▸ Yapılacak İşler:
(1) Söyleşiye göre Erol Göka, Türkiye Yazarlar Birliği'nin "Yılın Fikir Adamı" ödülüne hangi kitabıyla layık görüldü?
(2) Söyleşide "Yılın Fikir Adamı Doç." ile başlayıp "de beraberinde getirecektir." ifadesine kadar süren bölümü harfi harfine yazın.

İnsan Kısım Kısım Yer Damar Damar

Yılın Fikir Adamı Doç. Dr. Erol GÖKA ile “İnsan Kısım Kısım ve Türk Grup Davranışı” Kitapları Üzerine **

·

14 min read

İnsan Kısım Kısım Yer Damar Damar

IŞIK, Zafer (2006) *

Şüphesiz tarih yazarlığı kadar zor bir tanıklık olmasa gerek. Ya toplumun nabzına göre şerbet vermek ya da bilim yapmak arasında tercih muhakkak riski de beraberinde getirir. Bir kuyu üzerine konuşmak için ona içinden, dışından, kenarından bakmak ve dokunmak gerekir. Sadece dışından veya içinden bakarak onun derin olduğu üzerine yargıya varamayız. Tarih yazma minvali bize, nesnel olma mecburiyetini alnımızda ter, vicdanımızda iğne olmasını sağlamıyorsa, vebali ağır olan bu yükün altında ezilmemizi de beraberinde getirecektir.

Dünya tarihine tarafsız bir bakış atmış olsak, bizim ne denli dünyanın kaderini değiştirmeye muktedir olduğumuzu görebiliriz. Şimdilerde bile, dünya tek kutuplu yapısında rağmen, emniyet kilidi olarak varlığımıza vacip olduğunu söyleyebiliriz. Peki, tarih sahnesinin vazgeçilmez kahramanları Türkler, neyi doğru yaptılar? Neyi yanlış yaptılar? Türkler, değişen dünyada, oluşan sistemlerin neresinde yer aldılar? Bu tür soruların cevabını, uzun süredir “Türk Grup Davranışı” üzerine çalışmış ve ürün vermiş olan Psikiyatrist Doç. Dr. Erol GÖKA’dan almak istiyorum. Kitabın zor bir zamanda çıkmasına rağmen, sonuç verdiğini ise güzel bir haberle öğreniyoruz. Kendisini kutlamamız gerekiyor: Türkiye Yazarlar Birliği tarafından 2006 yılında Aşina Kitaplar’dan çıkan kitabı “Türk Grup Davranışı” ile “Yılın Fikir Adamı” ödülünü almaya layık görüldü.

Zafer IŞIK: Tebrik ederim.

Erol GÖKA: Teşekkür ederim size, okuyucularımıza, bu ödülü layık görenlere…

IŞIK: Yeni kitabınız “İnsan Kısım Kısım” üzerine konuşmak istiyorum ama öncelikle bu ödül münasebeti ile “Türk Grup Davranışı” isimli kitabınıza tekrar dönersek. Bu kitabın ödül almasını sağlayan fikirler nelerdi onlara kısaca okurlarımıza aktarabilir miyiz?

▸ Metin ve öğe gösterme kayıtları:
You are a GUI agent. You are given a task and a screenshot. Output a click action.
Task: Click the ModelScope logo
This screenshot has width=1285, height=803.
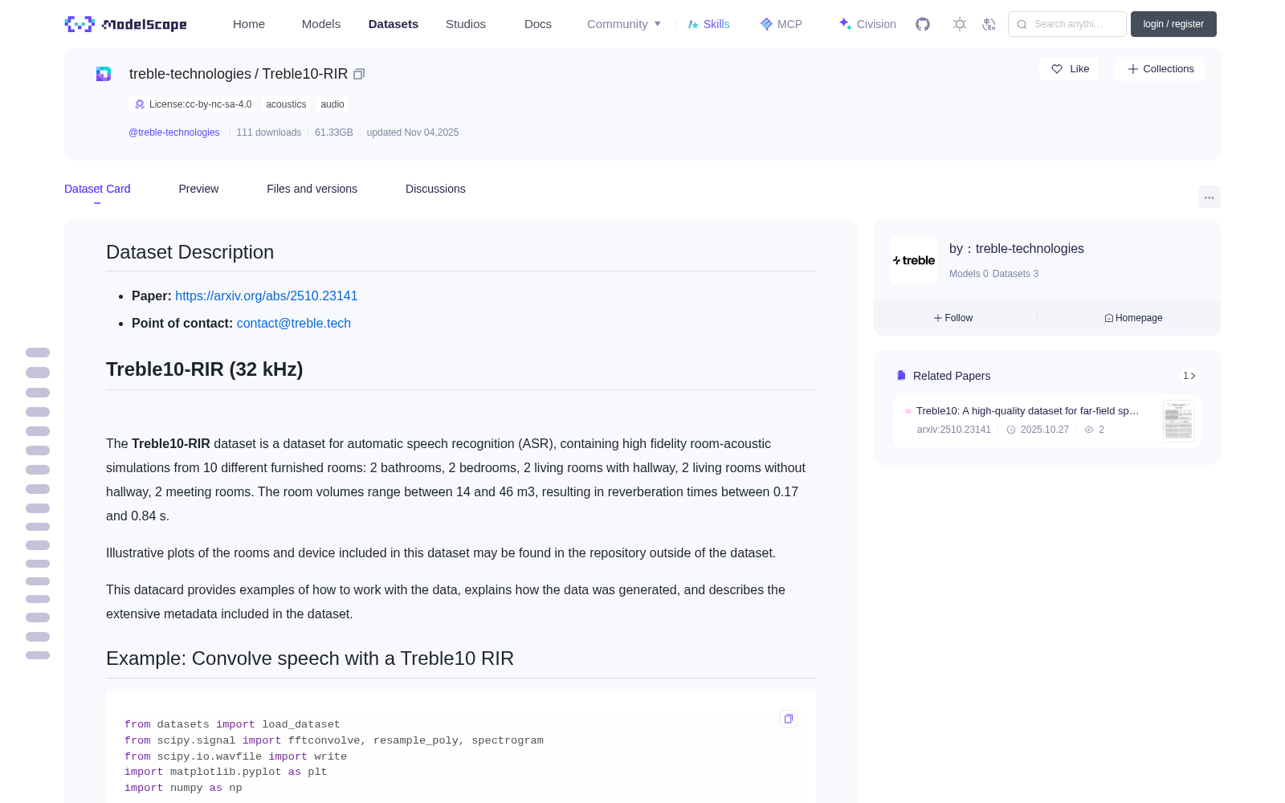tap(126, 24)
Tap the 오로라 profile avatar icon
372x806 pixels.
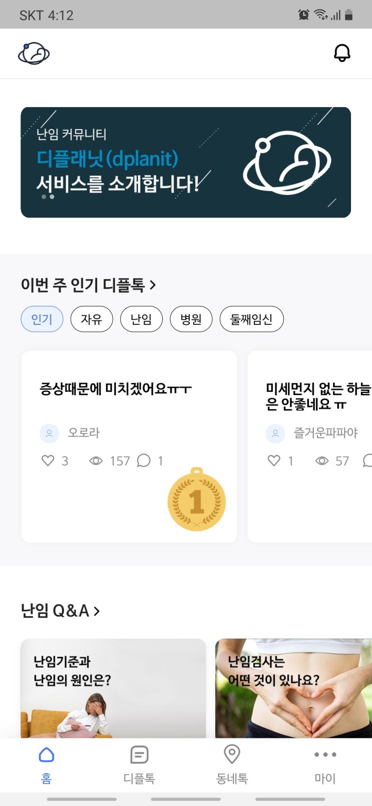coord(49,434)
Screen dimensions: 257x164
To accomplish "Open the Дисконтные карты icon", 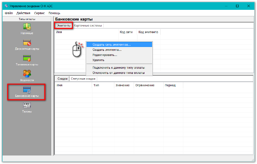I will 27,43.
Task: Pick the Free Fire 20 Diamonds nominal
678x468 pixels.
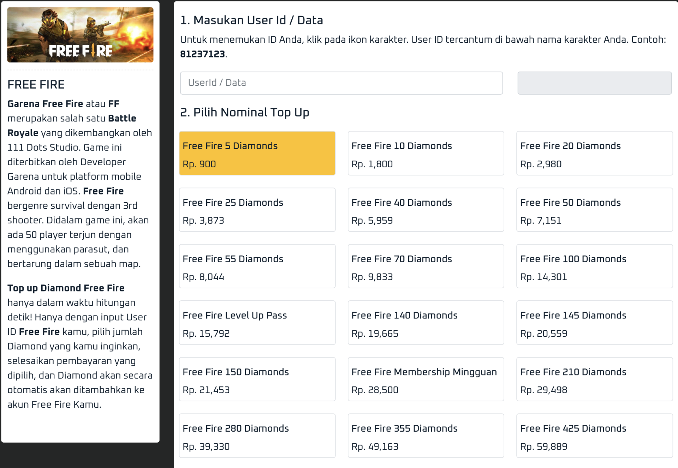Action: tap(594, 153)
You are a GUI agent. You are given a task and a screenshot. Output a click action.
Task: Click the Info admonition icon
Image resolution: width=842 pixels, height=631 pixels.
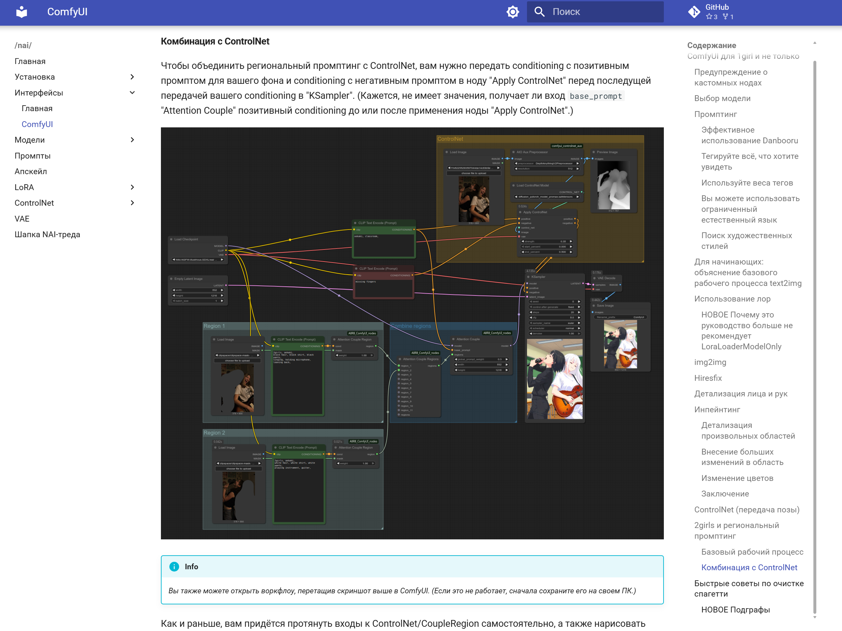point(174,566)
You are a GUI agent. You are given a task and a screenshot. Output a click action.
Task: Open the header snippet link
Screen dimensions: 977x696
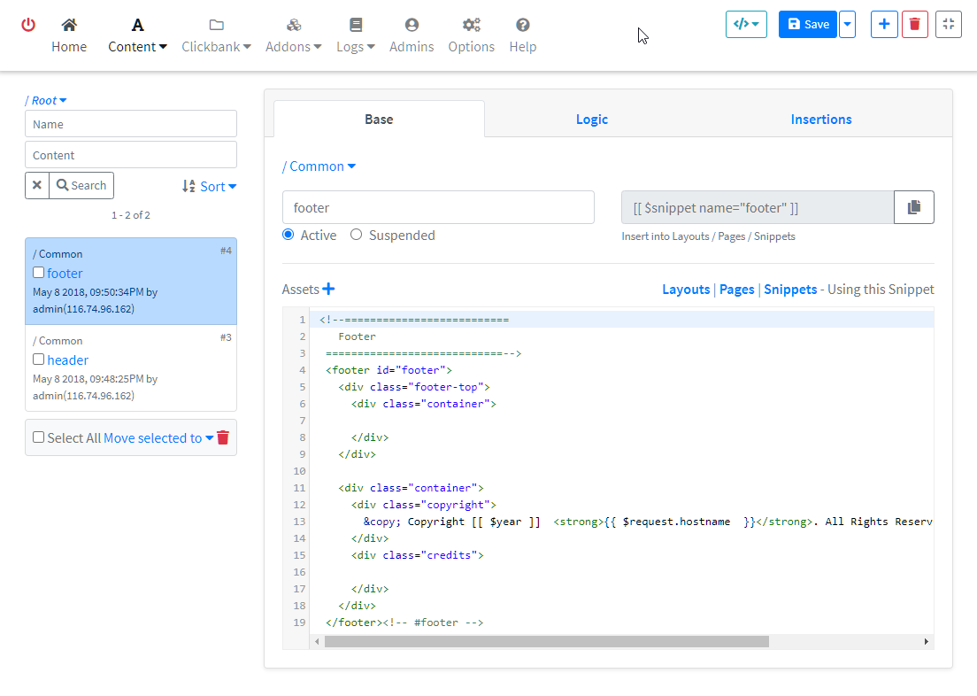click(x=68, y=360)
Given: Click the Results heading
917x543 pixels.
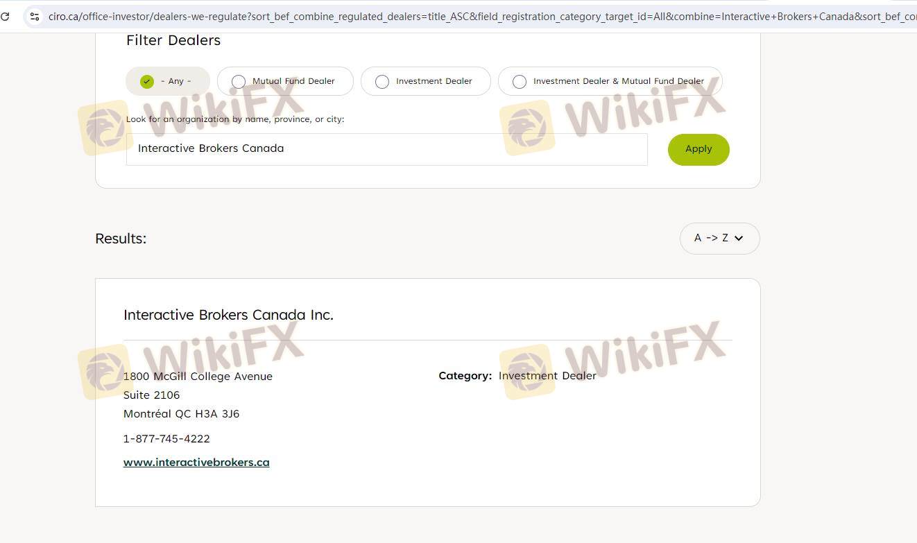Looking at the screenshot, I should (x=121, y=239).
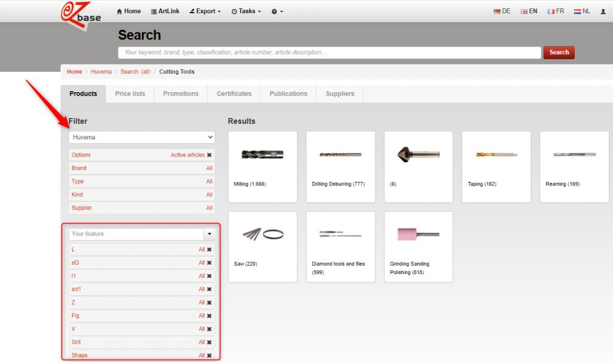Expand the Your feature dropdown arrow
The height and width of the screenshot is (362, 613).
(x=209, y=234)
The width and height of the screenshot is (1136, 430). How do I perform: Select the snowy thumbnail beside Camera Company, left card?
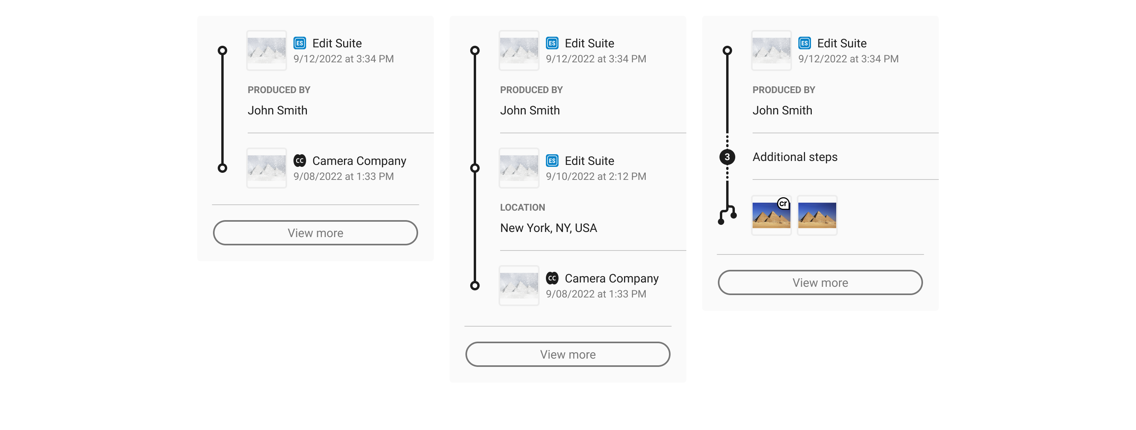tap(266, 168)
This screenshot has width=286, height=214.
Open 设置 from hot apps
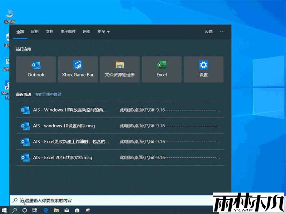203,69
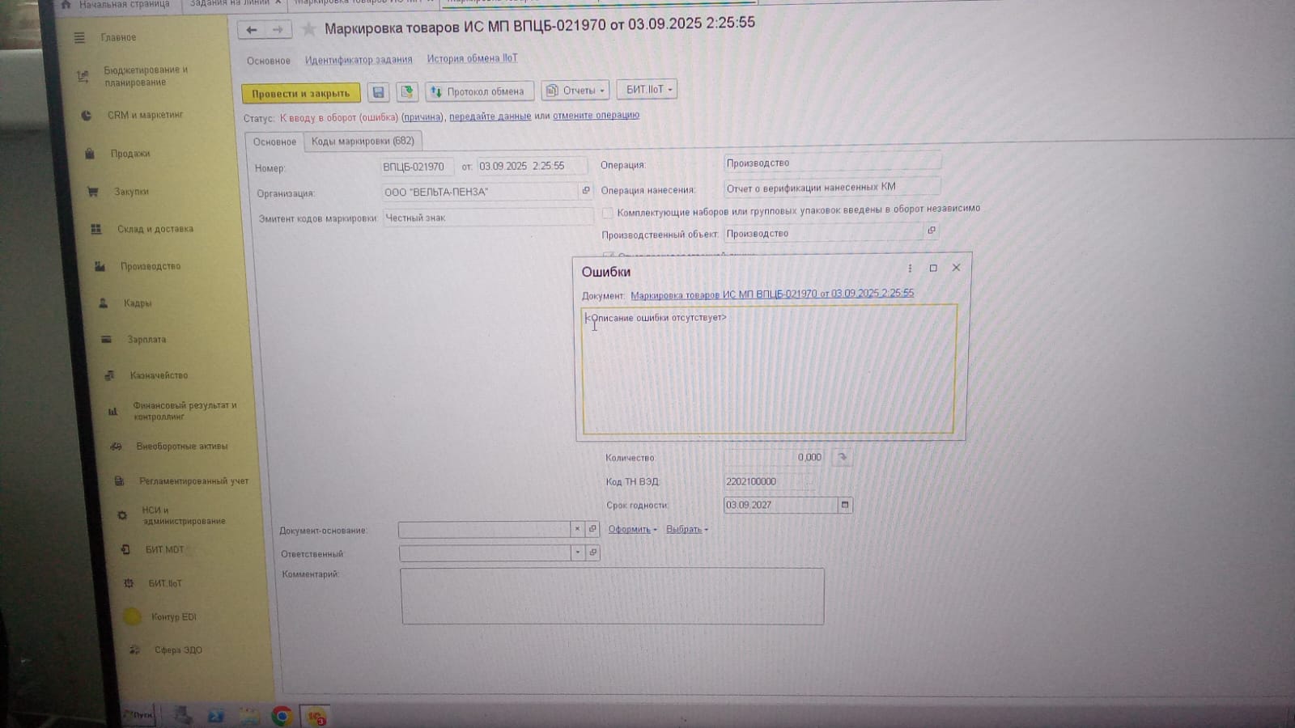The height and width of the screenshot is (728, 1295).
Task: Open the История обмена IIoT section
Action: (x=472, y=58)
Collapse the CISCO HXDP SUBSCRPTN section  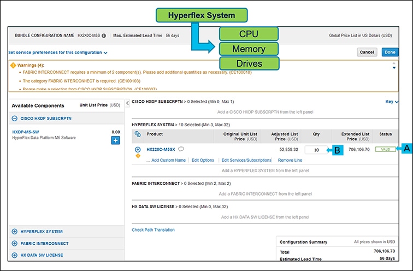(x=15, y=118)
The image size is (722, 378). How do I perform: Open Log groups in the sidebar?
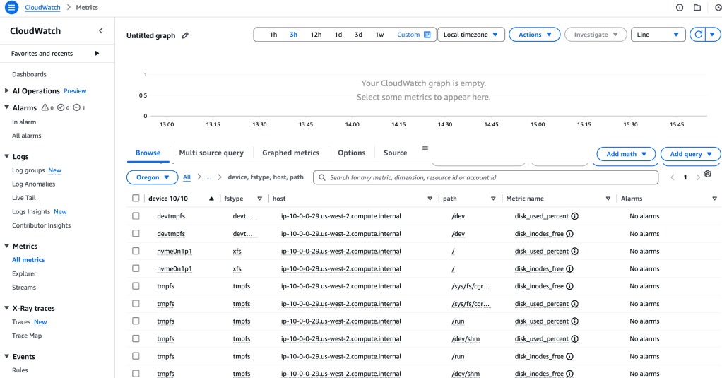coord(28,170)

▸ Alıştırma Sonuçları:
(1) "Türk Grup Davranışı" kitabıyla.

(2)
Yılın Fikir Adamı Doç. Dr. Erol GÖKA ile “İnsan Kısım Kısım ve Türk Grup Davranışı” Kitapları Üzerine **

·

14 min read

İnsan Kısım Kısım Yer Damar Damar

IŞIK, Zafer (2006) *

Şüphesiz tarih yazarlığı kadar zor bir tanıklık olmasa gerek. Ya toplumun nabzına göre şerbet vermek ya da bilim yapmak arasında tercih muhakkak riski de beraberinde getirir. Bir kuyu üzerine konuşmak için ona içinden, dışından, kenarından bakmak ve dokunmak gerekir. Sadece dışından veya içinden bakarak onun derin olduğu üzerine yargıya varamayız. Tarih yazma minvali bize, nesnel olma mecburiyetini alnımızda ter, vicdanımızda iğne olmasını sağlamıyorsa, vebali ağır olan bu yükün altında ezilmemizi de beraberinde getirecektir.